The hands that'd been so firm before fell away, leaving Max only with a feeling of loss.

He jumped as his cell phone buzzed in his pocket, both a surprise and a welcome distraction from what'd possibly nearly happened (probably not, though). Isaac turned his attention to the ringing and raised an eyebrow. "It's nearly nine at night. Who's calling you?"

Max took the phone back out and looked over the screen. "Isabel."

"What? Did we leave something there?"

"Maybe…" He pressed the green button and brought the phone to his ear. "Yeah?"

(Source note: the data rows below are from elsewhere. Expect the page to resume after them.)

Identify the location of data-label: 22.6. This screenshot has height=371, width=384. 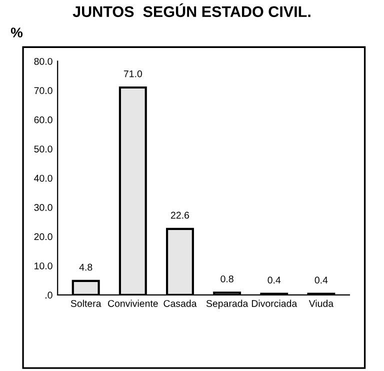
(180, 216).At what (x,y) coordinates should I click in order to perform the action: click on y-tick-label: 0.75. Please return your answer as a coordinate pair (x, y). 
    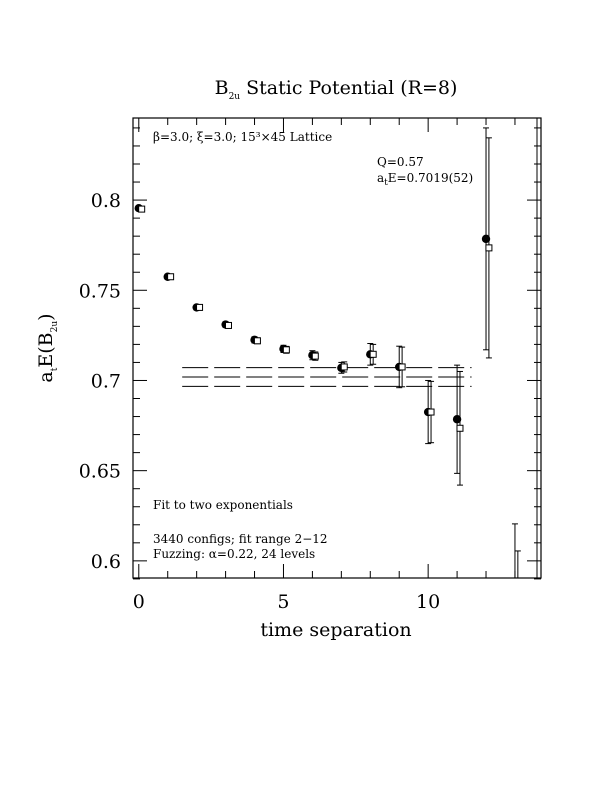
    Looking at the image, I should click on (100, 291).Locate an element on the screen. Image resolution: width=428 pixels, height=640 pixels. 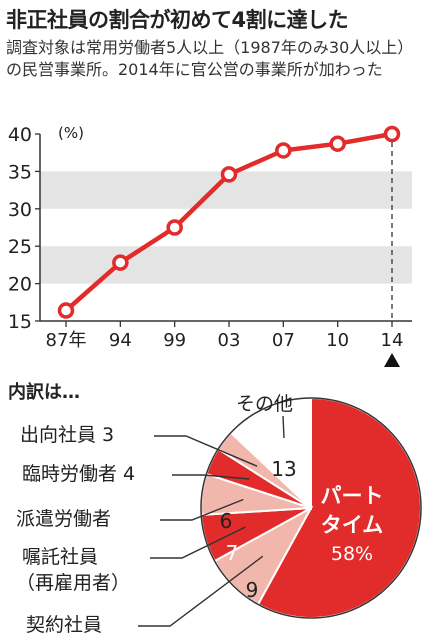
slice-value: 9 is located at coordinates (252, 590).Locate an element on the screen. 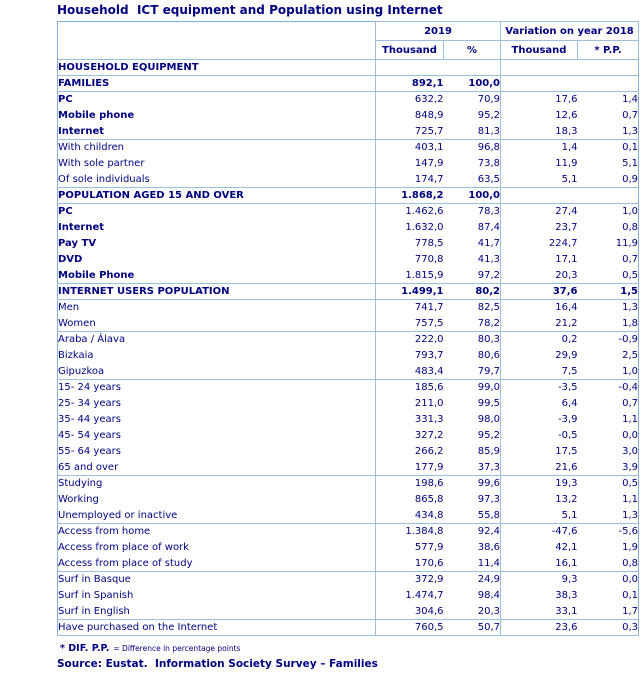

She sounded panicked, more panicked than he'd ever in the history of knowing Isabel had heard her sound. She spoke fast and in shallow breaths, leaving more than a little room for miscommunication. "What?" Isaac's already-raised eyebrow roamed further. Max shrugged at him, still just as clueless as he'd been a few seconds ago. "What do you mean?" Isabel rattled off some earlier happenings in words he could hardly understand. "Okay, so where'd he go?" He heard shuffling on the other end, the sound of Ed's distant voice, the revving of a car, and then Isabel's anxious mumbles and some numbers. "Got it. See you in a little while." Max hung up the phone and stuffed it anxiously into his pocket.

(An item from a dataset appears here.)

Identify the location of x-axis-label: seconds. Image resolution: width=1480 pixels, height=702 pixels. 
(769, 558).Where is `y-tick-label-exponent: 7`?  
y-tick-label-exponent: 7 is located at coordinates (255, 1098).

"What happened?" Isaac watched him struggle to put his phone back, tension visibly rising in his shoulders again. Max shrugged, but that was only because he couldn't think of a better response.

"Spender's gone missing. We're meeting at the dojo. Come on."


They'd tried. They really did. They'd gotten to the marked spot in less than twenty minutes after getting the call. They'd split up, Isaac with her and Ed with Max, and even then they'd gotten separated from each-other. She knew exactly how long they'd been searching, she just truly didn't want to believe it. Three hours- they'd been searching for three hours. Up and down every inch of the Mayview woods had to offer, five times, and there wasn't even a sign Spender had ever been there. She'd dialed his number over and over and over again but every single time his voice mail answered. "Mister Spender!" Isabel gasped at the dirt she'd accidentally kicked into the air, reaching her arm over her mouth to try and sway the odds of her lungs collapsing in her favor. The bridge of her nose stung like hell, reminding her that she was still not at full health.

That's the last thing I need to be focused on right now!

"Mister Spender!" She called out to the empty forest, twisting in circles so that she didn't miss an inch- not one inch. If she saw movement she'd go for it. He had to be in the woods somewhere. Alive. He had to be. Someplace in the distance she heard Isaac sounding just as desperate, calling out to their teacher with little hope of a response, his voice cracking and croaking because he was just so riddled with the fear she also felt. Even with all the foliage and space that divided the two of them, she could hear it clearly. His voice was so deep with dread and panic that she had to block it all out to keep herself sane, because it couldn't be true but she knew it was and reality was strangling her like a thick rope around her throat.

He was dead. Richard Spender was thirty-two years old and dead.